> Activity
A stretch of the entries below is to be set down exactly, running from the line with "The image size is (980, 585)." through the line with "Click the 'This", both included, and no other line.

== Available data

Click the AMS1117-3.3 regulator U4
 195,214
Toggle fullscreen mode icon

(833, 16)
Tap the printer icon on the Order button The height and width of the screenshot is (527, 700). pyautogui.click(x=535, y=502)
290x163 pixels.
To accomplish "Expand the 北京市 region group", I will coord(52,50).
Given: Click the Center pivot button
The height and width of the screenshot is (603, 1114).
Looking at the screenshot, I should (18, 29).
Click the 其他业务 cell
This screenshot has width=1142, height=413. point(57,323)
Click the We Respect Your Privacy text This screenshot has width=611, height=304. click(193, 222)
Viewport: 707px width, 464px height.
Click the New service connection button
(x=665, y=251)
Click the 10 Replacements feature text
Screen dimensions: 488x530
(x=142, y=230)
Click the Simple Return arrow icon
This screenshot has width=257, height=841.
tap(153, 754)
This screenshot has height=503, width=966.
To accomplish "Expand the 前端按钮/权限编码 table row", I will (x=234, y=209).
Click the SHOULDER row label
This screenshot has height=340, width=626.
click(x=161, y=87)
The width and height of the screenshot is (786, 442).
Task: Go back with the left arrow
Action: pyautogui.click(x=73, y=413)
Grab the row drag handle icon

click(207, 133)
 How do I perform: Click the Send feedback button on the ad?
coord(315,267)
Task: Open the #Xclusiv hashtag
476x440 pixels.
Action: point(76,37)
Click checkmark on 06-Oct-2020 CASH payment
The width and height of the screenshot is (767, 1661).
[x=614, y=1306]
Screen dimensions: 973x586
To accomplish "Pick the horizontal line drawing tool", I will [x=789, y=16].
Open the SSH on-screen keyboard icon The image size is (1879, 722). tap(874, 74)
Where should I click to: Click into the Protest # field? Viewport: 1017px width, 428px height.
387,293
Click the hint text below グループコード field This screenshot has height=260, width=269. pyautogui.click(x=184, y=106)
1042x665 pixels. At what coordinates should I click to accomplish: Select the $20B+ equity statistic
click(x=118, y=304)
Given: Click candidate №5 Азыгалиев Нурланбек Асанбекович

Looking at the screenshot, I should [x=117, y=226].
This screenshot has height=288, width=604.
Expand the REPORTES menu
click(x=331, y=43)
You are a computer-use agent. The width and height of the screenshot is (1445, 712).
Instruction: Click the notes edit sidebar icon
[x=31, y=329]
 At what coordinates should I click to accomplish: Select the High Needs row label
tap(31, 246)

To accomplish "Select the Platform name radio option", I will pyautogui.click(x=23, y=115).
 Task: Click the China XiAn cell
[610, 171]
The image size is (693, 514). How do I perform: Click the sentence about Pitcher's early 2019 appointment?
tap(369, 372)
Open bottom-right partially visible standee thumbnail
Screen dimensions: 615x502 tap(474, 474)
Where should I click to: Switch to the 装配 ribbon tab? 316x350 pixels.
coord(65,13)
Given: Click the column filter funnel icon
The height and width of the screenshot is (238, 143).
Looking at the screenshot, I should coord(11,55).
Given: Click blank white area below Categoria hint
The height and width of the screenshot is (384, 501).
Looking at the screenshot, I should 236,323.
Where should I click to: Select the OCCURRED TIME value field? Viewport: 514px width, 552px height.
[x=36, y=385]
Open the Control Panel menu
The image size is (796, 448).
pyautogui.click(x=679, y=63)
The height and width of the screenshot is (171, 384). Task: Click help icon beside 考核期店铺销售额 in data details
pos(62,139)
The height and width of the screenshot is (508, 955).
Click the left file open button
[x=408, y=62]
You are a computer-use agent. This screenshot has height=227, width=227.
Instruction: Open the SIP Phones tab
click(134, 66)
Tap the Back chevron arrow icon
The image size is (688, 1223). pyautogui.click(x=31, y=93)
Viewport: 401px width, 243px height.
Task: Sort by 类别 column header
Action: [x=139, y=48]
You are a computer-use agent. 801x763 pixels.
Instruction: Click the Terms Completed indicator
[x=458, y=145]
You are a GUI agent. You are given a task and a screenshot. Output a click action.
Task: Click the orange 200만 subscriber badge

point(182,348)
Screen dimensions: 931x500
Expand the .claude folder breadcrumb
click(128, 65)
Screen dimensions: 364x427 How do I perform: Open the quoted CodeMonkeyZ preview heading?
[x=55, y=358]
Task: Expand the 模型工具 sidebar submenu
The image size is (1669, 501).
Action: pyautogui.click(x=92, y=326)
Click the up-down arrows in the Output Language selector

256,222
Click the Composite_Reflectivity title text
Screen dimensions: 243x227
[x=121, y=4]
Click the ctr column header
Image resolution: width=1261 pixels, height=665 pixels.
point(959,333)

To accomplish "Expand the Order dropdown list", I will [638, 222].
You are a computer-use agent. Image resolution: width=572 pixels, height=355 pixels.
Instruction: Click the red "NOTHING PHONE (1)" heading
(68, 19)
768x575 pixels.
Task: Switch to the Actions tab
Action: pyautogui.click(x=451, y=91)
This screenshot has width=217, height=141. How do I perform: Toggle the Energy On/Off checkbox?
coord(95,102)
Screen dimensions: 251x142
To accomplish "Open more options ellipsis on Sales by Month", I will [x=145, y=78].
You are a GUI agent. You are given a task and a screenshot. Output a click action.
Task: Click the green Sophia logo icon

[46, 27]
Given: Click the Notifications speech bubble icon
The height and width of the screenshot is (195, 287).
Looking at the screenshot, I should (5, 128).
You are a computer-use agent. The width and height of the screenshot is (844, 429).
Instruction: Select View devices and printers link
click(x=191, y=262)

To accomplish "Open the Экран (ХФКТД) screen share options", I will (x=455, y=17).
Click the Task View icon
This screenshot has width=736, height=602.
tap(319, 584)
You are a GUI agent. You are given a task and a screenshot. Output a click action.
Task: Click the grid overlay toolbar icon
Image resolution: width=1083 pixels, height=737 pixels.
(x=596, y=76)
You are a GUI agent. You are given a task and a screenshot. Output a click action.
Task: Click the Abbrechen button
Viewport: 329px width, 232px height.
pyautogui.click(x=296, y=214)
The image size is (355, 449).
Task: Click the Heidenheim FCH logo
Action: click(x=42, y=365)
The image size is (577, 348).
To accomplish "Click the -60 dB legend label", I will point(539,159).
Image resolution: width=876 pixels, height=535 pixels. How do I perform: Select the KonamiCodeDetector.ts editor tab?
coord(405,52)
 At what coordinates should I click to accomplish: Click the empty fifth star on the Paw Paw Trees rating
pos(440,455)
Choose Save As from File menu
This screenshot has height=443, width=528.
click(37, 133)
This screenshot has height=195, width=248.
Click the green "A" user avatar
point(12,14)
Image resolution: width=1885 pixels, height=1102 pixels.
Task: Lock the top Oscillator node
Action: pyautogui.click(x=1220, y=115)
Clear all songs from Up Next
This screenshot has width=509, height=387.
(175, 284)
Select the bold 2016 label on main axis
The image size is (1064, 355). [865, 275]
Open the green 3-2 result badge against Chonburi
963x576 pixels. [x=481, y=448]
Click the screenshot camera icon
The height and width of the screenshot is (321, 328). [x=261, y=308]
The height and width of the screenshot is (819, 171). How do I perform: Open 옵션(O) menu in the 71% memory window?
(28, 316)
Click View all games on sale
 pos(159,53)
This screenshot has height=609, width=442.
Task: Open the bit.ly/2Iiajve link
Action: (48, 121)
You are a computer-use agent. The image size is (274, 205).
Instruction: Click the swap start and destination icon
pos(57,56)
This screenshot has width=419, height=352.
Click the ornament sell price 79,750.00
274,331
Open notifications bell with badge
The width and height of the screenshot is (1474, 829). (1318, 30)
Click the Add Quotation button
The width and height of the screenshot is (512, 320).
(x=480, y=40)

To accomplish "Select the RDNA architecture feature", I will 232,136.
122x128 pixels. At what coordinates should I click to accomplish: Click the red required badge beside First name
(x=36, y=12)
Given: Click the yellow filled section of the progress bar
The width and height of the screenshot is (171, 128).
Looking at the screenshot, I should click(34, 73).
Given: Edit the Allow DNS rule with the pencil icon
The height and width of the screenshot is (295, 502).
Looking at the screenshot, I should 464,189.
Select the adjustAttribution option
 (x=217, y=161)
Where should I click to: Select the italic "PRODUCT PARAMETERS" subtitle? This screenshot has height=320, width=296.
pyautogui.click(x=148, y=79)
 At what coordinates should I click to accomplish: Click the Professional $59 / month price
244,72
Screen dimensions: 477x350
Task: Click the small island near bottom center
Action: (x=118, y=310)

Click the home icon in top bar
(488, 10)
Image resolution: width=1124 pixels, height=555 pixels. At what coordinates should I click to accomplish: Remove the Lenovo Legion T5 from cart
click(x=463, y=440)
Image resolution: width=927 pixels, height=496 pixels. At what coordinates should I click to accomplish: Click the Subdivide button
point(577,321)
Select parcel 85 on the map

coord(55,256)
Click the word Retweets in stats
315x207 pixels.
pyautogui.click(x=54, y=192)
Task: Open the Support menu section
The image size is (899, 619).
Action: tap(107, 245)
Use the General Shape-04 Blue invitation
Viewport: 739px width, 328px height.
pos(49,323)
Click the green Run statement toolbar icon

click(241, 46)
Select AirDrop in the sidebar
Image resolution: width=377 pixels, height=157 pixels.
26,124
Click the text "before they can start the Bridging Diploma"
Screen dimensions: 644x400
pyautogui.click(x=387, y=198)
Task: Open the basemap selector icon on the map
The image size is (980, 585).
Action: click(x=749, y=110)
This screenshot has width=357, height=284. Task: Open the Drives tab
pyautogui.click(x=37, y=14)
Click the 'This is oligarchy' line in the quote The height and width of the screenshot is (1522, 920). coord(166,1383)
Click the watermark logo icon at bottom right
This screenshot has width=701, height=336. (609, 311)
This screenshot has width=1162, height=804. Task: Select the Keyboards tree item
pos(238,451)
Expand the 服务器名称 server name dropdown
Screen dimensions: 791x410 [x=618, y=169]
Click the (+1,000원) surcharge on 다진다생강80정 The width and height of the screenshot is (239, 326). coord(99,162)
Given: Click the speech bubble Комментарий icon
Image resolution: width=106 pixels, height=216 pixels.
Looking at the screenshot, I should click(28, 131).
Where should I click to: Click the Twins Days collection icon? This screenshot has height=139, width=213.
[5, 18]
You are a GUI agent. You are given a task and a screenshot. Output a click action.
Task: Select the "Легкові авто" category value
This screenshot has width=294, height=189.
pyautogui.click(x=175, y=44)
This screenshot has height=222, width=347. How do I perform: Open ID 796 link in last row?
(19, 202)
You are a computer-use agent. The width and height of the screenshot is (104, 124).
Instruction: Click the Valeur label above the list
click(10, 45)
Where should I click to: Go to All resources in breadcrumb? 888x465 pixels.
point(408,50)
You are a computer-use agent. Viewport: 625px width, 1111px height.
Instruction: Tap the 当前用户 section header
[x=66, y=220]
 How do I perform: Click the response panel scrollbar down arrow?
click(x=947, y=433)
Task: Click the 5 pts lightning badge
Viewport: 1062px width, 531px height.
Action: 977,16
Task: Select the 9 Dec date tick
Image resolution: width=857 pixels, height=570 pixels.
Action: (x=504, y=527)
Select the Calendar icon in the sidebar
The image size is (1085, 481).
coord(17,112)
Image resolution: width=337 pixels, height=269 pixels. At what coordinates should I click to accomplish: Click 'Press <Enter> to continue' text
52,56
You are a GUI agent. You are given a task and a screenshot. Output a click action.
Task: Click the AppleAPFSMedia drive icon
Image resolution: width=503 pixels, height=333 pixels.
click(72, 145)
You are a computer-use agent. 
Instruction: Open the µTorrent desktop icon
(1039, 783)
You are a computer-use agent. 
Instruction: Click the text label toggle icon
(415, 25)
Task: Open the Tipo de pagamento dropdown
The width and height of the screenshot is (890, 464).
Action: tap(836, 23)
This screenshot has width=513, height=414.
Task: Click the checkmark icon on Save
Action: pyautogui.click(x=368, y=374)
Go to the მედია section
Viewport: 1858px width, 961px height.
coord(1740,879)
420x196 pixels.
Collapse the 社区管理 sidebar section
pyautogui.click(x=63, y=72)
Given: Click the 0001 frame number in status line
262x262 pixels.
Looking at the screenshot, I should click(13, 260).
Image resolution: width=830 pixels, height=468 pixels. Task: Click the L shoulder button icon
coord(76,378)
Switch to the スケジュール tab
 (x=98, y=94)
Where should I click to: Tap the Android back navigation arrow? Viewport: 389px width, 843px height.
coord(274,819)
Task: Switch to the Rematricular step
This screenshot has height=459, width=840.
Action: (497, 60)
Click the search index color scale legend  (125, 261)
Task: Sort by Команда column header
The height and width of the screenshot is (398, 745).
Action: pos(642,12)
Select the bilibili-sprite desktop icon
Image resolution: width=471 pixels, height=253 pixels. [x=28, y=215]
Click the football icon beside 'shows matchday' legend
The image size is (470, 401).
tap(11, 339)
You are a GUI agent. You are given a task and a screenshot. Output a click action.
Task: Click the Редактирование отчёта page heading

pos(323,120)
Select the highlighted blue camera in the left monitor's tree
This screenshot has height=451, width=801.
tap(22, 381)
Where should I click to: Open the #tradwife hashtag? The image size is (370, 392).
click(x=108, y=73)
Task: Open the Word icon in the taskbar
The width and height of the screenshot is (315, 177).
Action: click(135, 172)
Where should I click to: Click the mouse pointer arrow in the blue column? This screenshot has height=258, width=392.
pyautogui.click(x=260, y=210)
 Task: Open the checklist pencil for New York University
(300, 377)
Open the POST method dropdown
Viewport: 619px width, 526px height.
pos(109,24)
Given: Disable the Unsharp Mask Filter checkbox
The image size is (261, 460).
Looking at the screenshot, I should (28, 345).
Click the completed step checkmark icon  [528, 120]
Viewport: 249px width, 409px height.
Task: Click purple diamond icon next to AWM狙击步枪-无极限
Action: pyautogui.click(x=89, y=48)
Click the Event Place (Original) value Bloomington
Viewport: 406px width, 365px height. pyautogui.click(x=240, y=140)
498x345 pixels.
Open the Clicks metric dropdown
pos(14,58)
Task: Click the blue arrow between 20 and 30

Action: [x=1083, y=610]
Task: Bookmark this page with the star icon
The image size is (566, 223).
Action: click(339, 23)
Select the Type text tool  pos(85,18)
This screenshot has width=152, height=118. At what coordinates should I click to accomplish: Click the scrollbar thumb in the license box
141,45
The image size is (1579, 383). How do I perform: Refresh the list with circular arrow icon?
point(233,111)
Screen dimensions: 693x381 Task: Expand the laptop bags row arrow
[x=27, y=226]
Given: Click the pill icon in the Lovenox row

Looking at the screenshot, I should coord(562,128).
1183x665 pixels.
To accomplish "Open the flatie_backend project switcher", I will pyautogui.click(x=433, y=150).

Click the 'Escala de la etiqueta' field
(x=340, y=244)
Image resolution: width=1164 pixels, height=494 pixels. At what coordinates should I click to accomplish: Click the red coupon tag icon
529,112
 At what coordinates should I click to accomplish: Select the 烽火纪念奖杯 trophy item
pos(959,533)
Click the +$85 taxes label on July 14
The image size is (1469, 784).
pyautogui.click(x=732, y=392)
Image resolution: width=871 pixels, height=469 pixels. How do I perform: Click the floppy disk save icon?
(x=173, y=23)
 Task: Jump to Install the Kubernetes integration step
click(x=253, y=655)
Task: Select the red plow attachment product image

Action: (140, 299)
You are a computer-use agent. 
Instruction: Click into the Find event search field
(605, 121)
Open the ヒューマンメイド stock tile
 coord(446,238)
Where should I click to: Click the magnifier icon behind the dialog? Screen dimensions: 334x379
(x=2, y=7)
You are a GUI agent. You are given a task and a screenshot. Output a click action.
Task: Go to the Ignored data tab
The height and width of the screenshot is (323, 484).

====

> Exercise answer
The image size is (980, 585).
Action: click(x=749, y=110)
This screenshot has width=357, height=284. Task: Open the Drives tab
pyautogui.click(x=37, y=14)
Click the 'This is oligarchy' line in the quote The height and width of the screenshot is (1522, 920). coord(166,1383)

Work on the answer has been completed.